* Assigned task:
Nothing but the lines from the one with "906 (775, 2160)" through the end of the listing below should appear in your reply, each copied exactly.
══════
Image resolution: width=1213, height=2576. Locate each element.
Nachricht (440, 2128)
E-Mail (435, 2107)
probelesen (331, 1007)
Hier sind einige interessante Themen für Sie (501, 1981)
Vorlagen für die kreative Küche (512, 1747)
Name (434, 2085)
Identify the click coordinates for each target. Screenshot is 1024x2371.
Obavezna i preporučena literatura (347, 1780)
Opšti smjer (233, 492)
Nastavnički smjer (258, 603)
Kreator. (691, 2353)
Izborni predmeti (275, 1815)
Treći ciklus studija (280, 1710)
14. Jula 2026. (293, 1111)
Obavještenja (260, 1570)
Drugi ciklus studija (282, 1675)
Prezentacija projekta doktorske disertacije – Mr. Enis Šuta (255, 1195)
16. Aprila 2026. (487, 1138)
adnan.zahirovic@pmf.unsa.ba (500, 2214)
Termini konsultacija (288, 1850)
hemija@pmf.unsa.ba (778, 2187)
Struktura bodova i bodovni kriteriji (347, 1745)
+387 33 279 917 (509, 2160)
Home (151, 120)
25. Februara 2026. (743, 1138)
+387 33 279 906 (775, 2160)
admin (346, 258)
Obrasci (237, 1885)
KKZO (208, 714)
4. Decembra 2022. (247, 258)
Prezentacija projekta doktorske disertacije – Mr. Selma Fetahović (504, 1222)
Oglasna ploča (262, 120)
══════
* The completed task:
+387 33 279 906 (775, 2160)
admin (346, 258)
Obrasci (237, 1885)
KKZO (208, 714)
4. Decembra 2022. (247, 258)
Prezentacija projekta doktorske disertacije – Mr. Selma Fetahović (504, 1222)
Oglasna ploča (262, 120)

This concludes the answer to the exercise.